Text block:
Come, O Thou All-Victorious Lord

Representative Text

1 Come, O Thou all-victorious Lord,
Thy power to us make known;
Strike with the hammer of the Word,
And break these hearts of stone.

2 O that we all might now begin
Our foolishness to mourn!
And turn at once from every sin,
And to the Savior turn.

3 Give us ourselves and Thee to know
In this our gracious day:
Repentance unto life bestow,
And take our sins away.

4 Convince us first of unbelief,
And freely then release:
Fill every soul with sacred grief,
And then with sacred peace.

Amen.

Source: African Methodist Episcopal Church Hymnal #180

Author: Charles Wesley

Charles Wesley, M.A. was the great hymn-writer of the Wesley family, perhaps, taking quantity and quality into consideration, the great hymn-writer of all ages. Charles Wesley was the youngest son and 18th child of Samuel and Susanna Wesley, and was born at Epworth Rectory, Dec. 18, 1707. In 1716 he went to Westminster School, being provided with a home and board by his elder brother Samuel, then usher at the school, until 1721, when he was elected King's Scholar, and as such received his board and education free. In 1726 Charles Wesley was elected to a Westminster studentship at Christ Church, Oxford, where he took his degree in 1729, and became a college tutor. In the early part of the same year his religious impressions were much deepene… Go to person page >

Notes

Come, O Thou all victorious Lord. C. Wesley. [Lent.] Written during a visit to Portland, June, 1746 (see the author's Journal and Methodist Magazine, May, 1869), where the occupation of the quarrymen suggested the line of thought and the appeal:—

”Strike with the hammer of Thy word
And break these hearts of stone."

Supplied data:
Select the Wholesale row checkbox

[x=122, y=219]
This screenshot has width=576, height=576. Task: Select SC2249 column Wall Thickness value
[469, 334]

Work instructions:
- a) Using the hymn page above, decide whether each statement agrees with it: (i) Charles Wesley was born at Epworth Rectory. (ii) The hymn was written during a visit to Portland in 1756. (iii) Charles Wesley first went to Westminster School in 1721. For each, answer yes or no and quote the words of the hymn page that decide it.
- b) Reproduce the stretch of the hymn page from "3 Give us ourselves" through "with sacred peace.".

Results in order:
- a)
(i) Yes: "was born at Epworth Rectory, Dec. 18, 1707"
(ii) No: "Written during a visit to Portland, June, 1746"
(iii) No: "In 1716 he went to Westminster School"

- b)
3 Give us ourselves and Thee to know
In this our gracious day:
Repentance unto life bestow,
And take our sins away.

4 Convince us first of unbelief,
And freely then release:
Fill every soul with sacred grief,
And then with sacred peace.